Safe Haskell | None |
---|---|
Language | Haskell2010 |
DataFrame.Operations.Subset
Synopsis
- take :: Int -> DataFrame -> DataFrame
- takeLast :: Int -> DataFrame -> DataFrame
- drop :: Int -> DataFrame -> DataFrame
- dropLast :: Int -> DataFrame -> DataFrame
- range :: (Int, Int) -> DataFrame -> DataFrame
- clip :: Int -> Int -> Int -> Int
- filter :: Columnable a => Text -> (a -> Bool) -> DataFrame -> DataFrame
- filterByVector :: forall a b v. (Vector v b, Columnable a, Columnable b) => Text -> v b -> (a -> Bool) -> DataFrame -> DataFrame
- indexes :: Vector v a => (a -> Bool) -> v a -> Vector Int
- filterBy :: Columnable a => (a -> Bool) -> Text -> DataFrame -> DataFrame
- filterWhere :: Expr Bool -> DataFrame -> DataFrame
- filterJust :: Text -> DataFrame -> DataFrame
- filterNothing :: Text -> DataFrame -> DataFrame
- filterAllJust :: DataFrame -> DataFrame
- cube :: (Int, Int) -> DataFrame -> DataFrame
- select :: [Text] -> DataFrame -> DataFrame
- data SelectionCriteria
- = ColumnProperty (Column -> Bool)
- | ColumnNameProperty (Text -> Bool)
- | ColumnTextRange (Text, Text)
- | ColumnIndexRange (Int, Int)
- | ColumnName Text
- byName :: Text -> SelectionCriteria
- byProperty :: (Column -> Bool) -> SelectionCriteria
- byNameProperty :: (Text -> Bool) -> SelectionCriteria
- byNameRange :: (Text, Text) -> SelectionCriteria
- byIndexRange :: (Int, Int) -> SelectionCriteria
- selectBy :: [SelectionCriteria] -> DataFrame -> DataFrame
- exclude :: [Text] -> DataFrame -> DataFrame
- sample :: RandomGen g => g -> Double -> DataFrame -> DataFrame
- randomSplit :: RandomGen g => g -> Double -> DataFrame -> (DataFrame, DataFrame)

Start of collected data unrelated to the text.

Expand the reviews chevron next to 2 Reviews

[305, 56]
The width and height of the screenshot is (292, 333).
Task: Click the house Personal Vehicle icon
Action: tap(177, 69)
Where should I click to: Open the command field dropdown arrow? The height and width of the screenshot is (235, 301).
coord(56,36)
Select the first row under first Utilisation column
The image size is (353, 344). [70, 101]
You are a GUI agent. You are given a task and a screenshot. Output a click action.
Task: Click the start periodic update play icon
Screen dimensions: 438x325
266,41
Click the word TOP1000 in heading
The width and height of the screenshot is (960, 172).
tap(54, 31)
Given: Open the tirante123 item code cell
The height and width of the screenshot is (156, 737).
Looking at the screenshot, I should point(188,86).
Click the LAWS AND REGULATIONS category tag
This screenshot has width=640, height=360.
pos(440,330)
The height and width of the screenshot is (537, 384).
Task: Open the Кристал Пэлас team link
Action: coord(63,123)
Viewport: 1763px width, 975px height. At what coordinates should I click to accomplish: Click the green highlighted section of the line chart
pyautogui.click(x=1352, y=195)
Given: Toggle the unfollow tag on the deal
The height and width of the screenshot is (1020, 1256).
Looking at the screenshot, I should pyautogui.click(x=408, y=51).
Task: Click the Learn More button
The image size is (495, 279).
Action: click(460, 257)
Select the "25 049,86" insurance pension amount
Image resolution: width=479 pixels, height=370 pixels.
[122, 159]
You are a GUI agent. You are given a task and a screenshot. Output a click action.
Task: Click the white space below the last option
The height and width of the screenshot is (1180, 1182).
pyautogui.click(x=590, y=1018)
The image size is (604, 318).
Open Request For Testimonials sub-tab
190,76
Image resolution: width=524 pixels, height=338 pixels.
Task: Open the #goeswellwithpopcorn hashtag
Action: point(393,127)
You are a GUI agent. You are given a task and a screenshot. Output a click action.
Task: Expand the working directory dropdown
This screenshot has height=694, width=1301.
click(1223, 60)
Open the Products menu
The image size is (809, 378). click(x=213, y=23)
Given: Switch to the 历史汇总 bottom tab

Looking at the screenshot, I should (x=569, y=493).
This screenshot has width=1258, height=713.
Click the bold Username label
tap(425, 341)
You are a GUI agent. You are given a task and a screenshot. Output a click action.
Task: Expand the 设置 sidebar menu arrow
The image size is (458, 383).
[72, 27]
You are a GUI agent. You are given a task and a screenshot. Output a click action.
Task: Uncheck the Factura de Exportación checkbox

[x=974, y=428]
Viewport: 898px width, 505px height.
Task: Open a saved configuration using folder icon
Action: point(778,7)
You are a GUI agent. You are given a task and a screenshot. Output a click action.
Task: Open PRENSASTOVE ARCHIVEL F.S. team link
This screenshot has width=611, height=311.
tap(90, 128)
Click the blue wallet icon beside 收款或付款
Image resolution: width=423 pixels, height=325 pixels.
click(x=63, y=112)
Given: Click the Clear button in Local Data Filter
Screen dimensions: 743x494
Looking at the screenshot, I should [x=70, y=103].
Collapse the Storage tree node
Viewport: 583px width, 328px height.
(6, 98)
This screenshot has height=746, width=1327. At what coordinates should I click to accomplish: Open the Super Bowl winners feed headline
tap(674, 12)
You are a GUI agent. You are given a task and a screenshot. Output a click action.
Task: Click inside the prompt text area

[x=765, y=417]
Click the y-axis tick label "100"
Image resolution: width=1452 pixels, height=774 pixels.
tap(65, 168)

- kFolds :: RandomGen g => g -> Int -> DataFrame -> [DataFrame]
- generateRandomVector :: RandomGen g => g -> Int -> Vector Double
Documentation
Arguments
:: Columnable a | |
=> Text | Column to filter by |
-> (a -> Bool) | Filter condition |
-> DataFrame | Dataframe to filter |
-> DataFrame |
O(n * k) Filter rows by a given condition.
filter "x" even df
filterByVector :: forall a b v. (Vector v b, Columnable a, Columnable b) => Text -> v b -> (a -> Bool) -> DataFrame -> DataFrame Source #
filterBy :: Columnable a => (a -> Bool) -> Text -> DataFrame -> DataFrame Source #
O(k) a version of filter where the predicate comes first.
filterBy even "x" df
filterWhere :: Expr Bool -> DataFrame -> DataFrame Source #
O(k) filters the dataframe with a boolean expression.
filterWhere (F.col @Int x + F.col y F.> 5) df
filterJust :: Text -> DataFrame -> DataFrame Source #
O(k) removes all rows with Nothing
in a given column from the dataframe.
filterJust "col" df
filterNothing :: Text -> DataFrame -> DataFrame Source #
O(k) returns all rows with Nothing
in a give column.
filterNothing "col" df
filterAllJust :: DataFrame -> DataFrame Source #
O(n * k) removes all rows with Nothing
from the dataframe.
filterAllJust df
cube :: (Int, Int) -> DataFrame -> DataFrame Source #
O(k) cuts the dataframe in a cube of size (a, b) where a is the length and b is the width.
cube (10, 5) df
select :: [Text] -> DataFrame -> DataFrame Source #
O(n) Selects a number of columns in a given dataframe.
select ["name", "age"] df
data SelectionCriteria Source #
Constructors
ColumnProperty (Column -> Bool) | |
ColumnNameProperty (Text -> Bool) | |
ColumnTextRange (Text, Text) | |
ColumnIndexRange (Int, Int) | |
ColumnName Text |
byName :: Text -> SelectionCriteria Source #
Criteria for selecting a column by name.
selectBy [byName "Age"] df
equivalent to:
select ["Age"] df
byProperty :: (Column -> Bool) -> SelectionCriteria Source #
Criteria for selecting columns whose property satisfies given predicate.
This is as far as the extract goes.